_Exercise directions_
For the material below, reproduce exactly each line from the one that has "Viewport: 1230px width, 980px height." through the one that has "The width and", and no others; pictures stay out.

_Information provided_
____________________

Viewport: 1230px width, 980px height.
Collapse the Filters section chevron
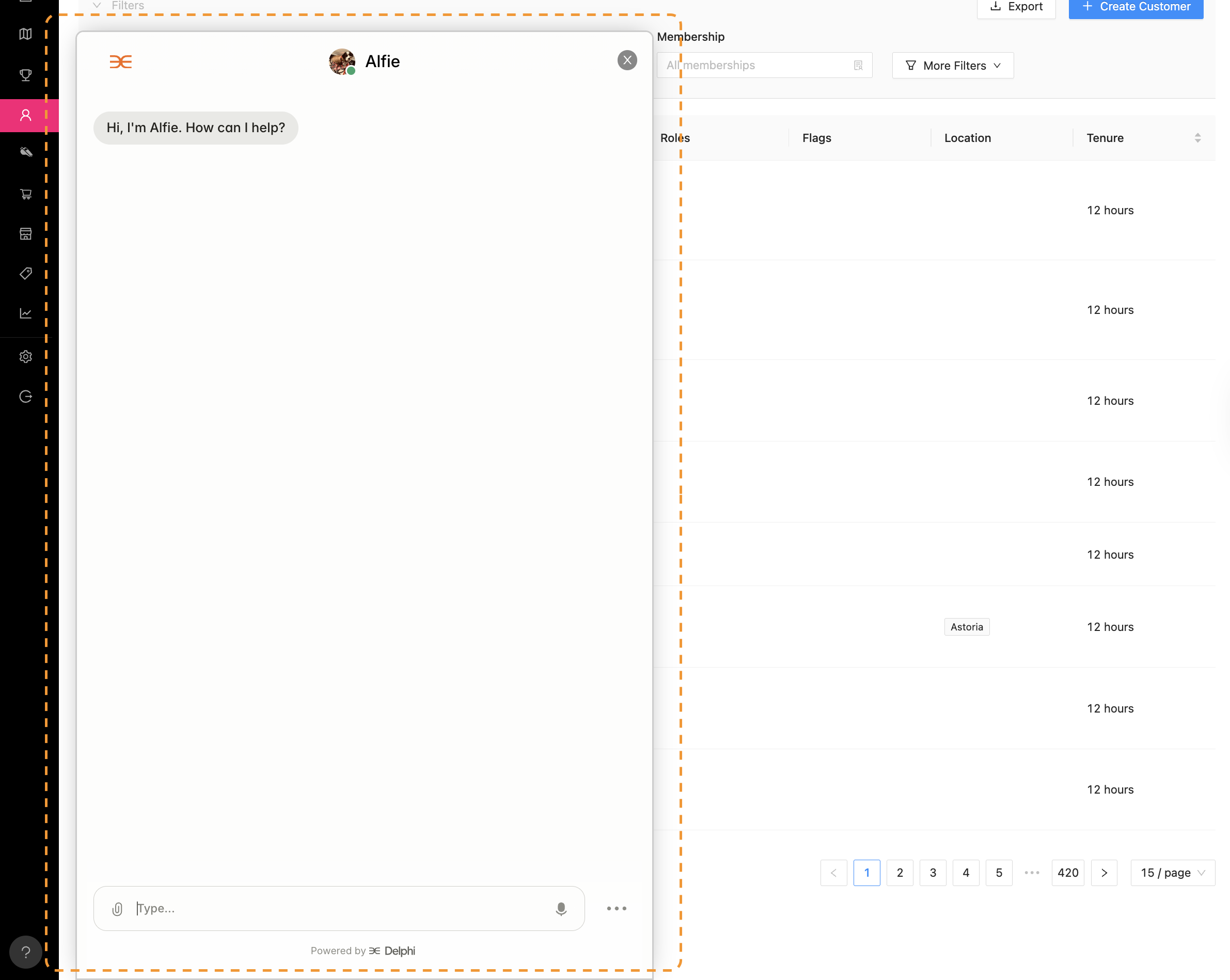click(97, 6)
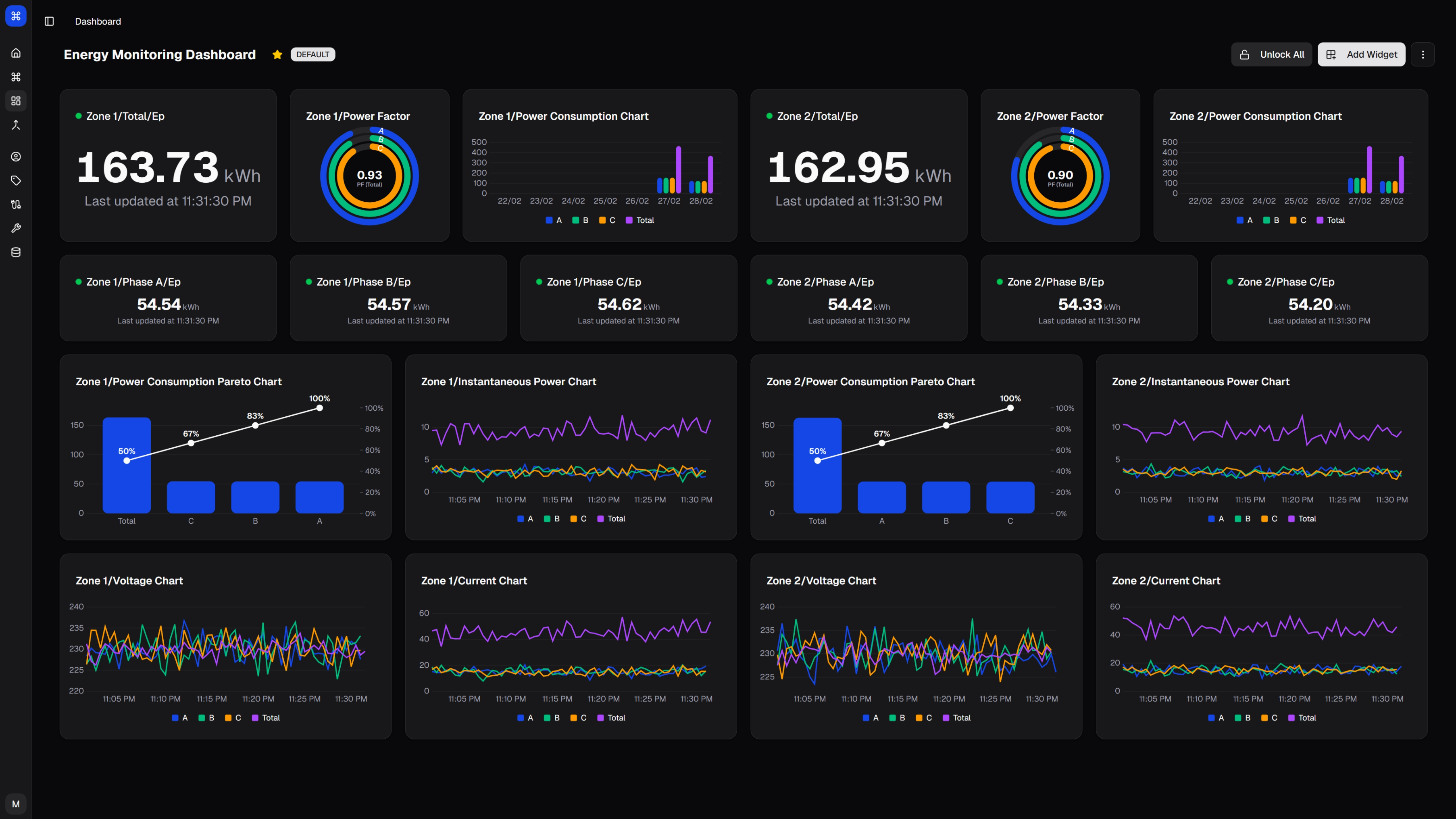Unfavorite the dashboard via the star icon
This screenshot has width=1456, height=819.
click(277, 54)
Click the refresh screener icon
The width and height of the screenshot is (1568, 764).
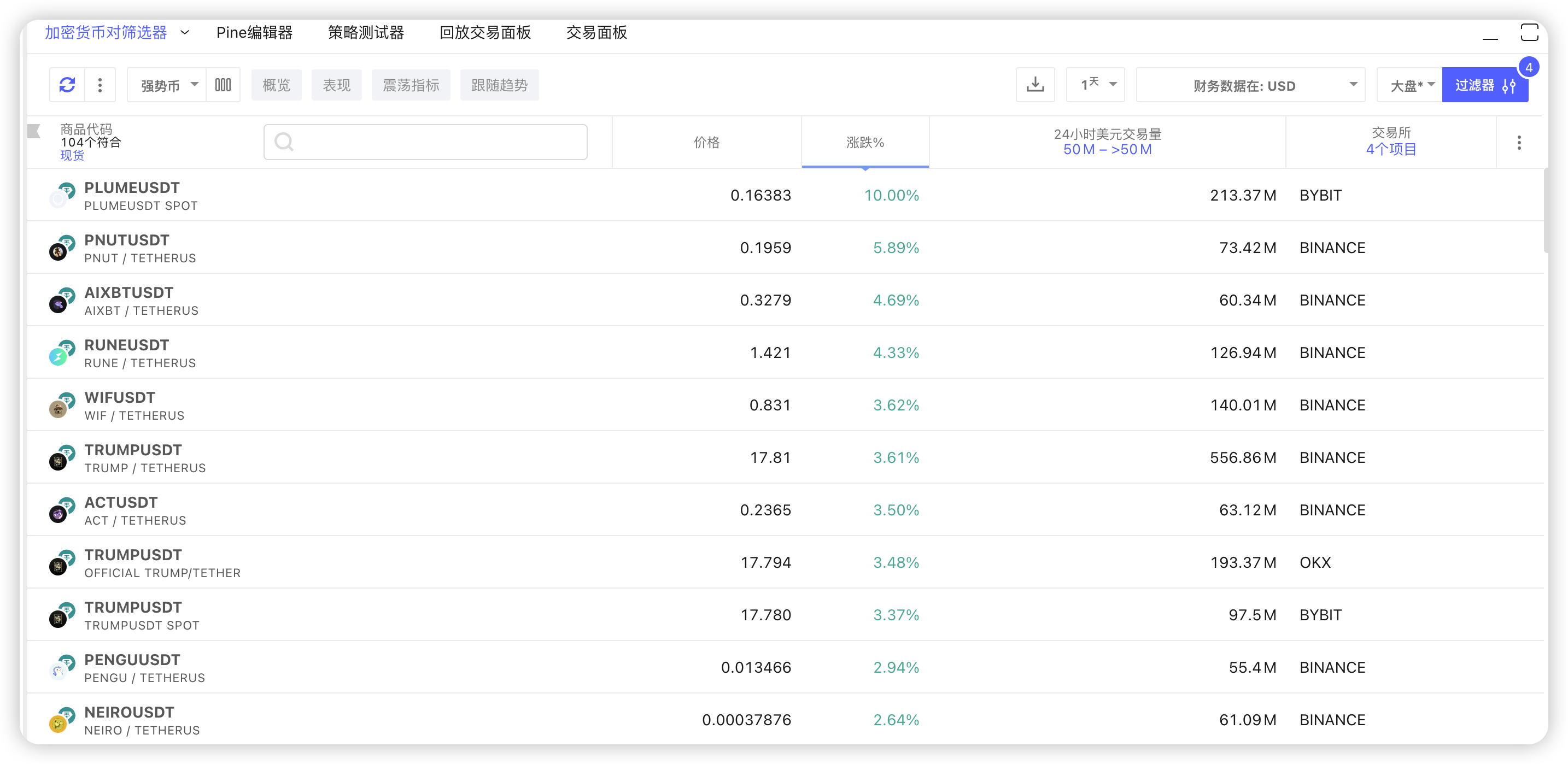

____________________

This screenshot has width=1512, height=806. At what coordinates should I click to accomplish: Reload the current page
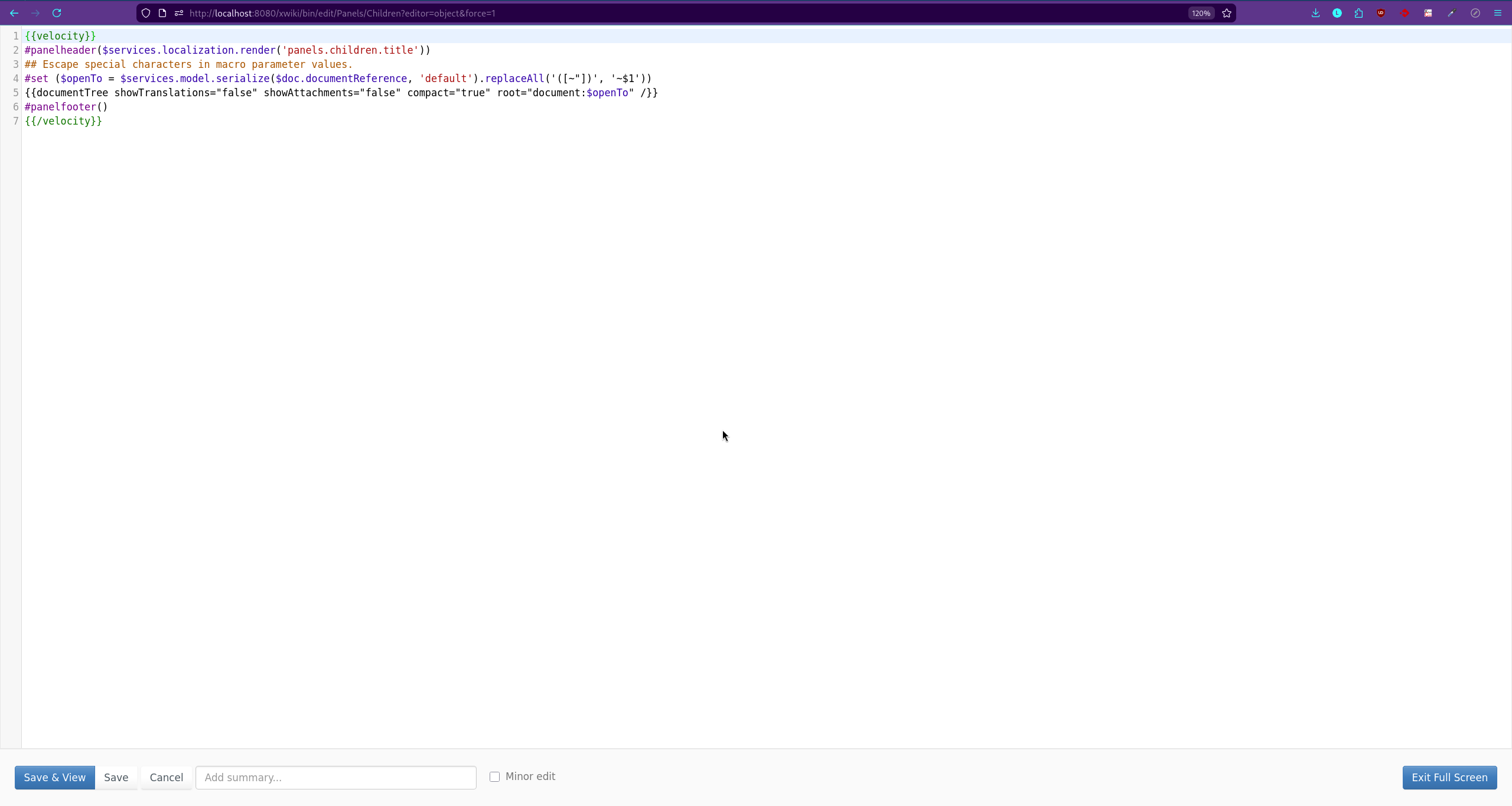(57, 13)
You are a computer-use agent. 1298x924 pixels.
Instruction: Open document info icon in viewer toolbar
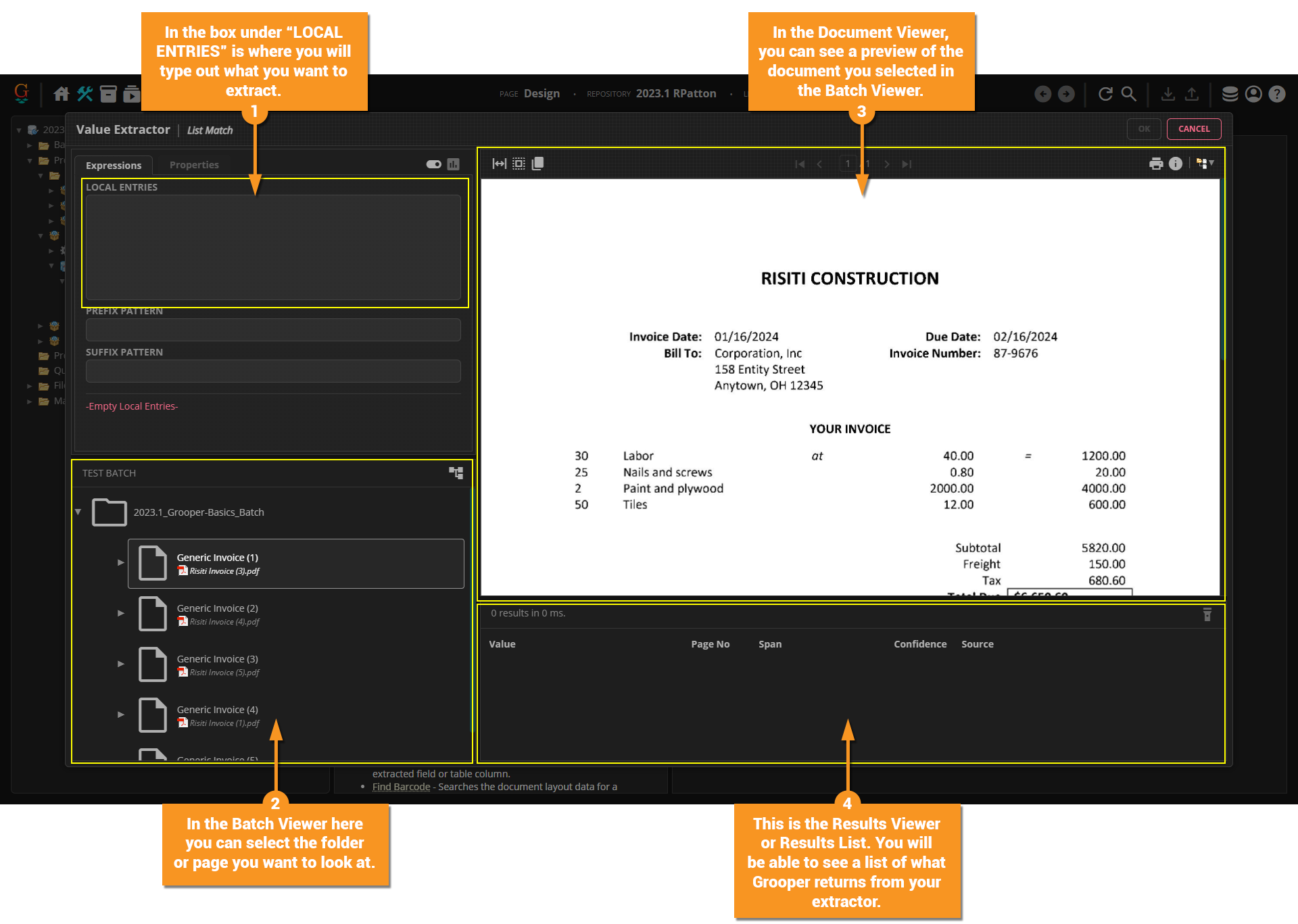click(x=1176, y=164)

____________________

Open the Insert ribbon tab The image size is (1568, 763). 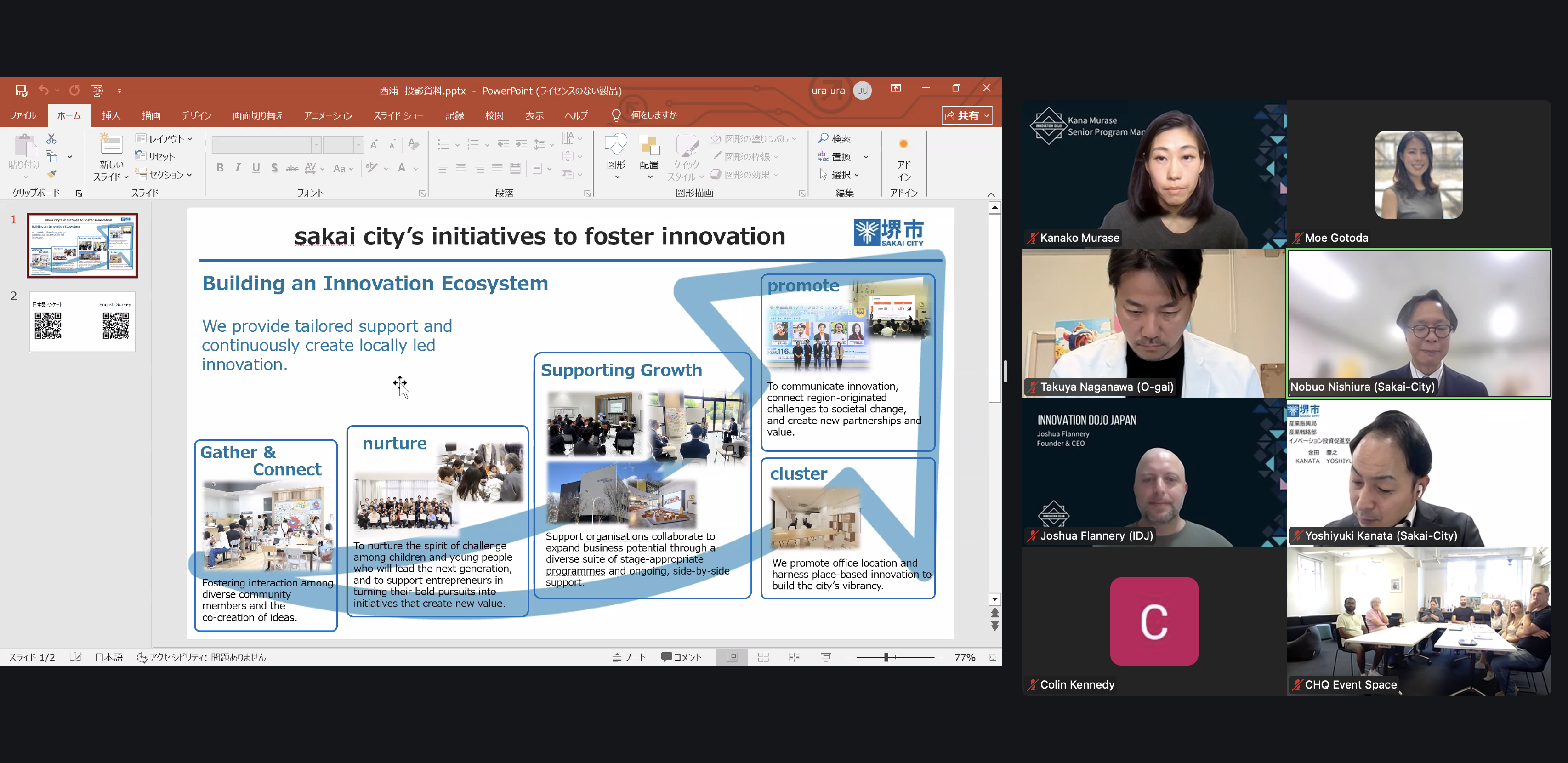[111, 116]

____________________

_Result of the exercise_
Viewport: 1230px width, 980px height.
Collapse the Filters section chevron
click(97, 6)
Unfavorite the dashboard via the star icon
This screenshot has width=1456, height=819.
click(277, 54)
Click the refresh screener icon
The width and height of the screenshot is (1568, 764).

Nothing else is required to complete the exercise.